### REQUIRED WORK
Copy out every line of the records in which "agent" can be found.

----------

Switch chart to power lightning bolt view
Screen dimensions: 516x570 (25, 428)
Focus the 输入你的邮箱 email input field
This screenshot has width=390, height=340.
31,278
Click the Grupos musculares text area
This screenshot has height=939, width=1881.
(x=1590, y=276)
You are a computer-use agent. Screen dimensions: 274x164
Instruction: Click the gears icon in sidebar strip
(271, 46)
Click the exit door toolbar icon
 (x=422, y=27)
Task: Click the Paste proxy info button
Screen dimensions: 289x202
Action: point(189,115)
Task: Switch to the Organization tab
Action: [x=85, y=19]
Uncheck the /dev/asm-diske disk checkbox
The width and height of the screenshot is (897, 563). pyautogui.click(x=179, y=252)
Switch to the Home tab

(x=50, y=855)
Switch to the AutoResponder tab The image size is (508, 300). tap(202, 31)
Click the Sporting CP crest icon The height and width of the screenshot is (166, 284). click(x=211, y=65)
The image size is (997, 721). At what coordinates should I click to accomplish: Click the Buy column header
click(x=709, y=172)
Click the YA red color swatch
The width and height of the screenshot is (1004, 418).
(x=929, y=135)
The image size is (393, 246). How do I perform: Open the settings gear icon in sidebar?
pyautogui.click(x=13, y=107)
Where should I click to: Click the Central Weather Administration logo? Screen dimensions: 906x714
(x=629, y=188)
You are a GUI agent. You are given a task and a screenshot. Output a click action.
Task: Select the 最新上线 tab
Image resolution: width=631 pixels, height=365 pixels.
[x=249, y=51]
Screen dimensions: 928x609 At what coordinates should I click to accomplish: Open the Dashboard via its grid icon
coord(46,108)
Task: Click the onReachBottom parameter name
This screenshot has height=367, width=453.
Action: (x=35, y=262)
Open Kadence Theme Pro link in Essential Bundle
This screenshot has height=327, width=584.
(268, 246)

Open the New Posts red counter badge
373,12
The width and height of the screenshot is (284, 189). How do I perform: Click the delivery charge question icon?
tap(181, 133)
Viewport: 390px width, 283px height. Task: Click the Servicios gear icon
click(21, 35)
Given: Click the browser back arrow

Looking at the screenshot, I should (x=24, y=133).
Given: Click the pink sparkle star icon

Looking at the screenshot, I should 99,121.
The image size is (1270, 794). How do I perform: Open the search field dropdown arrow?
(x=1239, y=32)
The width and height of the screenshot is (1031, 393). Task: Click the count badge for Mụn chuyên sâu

----------

### ANSWER SECTION
You are a computer-use agent. Screen dimensions: 274x164
You are a GUI agent. You are given a task and a screenshot. Output a click action.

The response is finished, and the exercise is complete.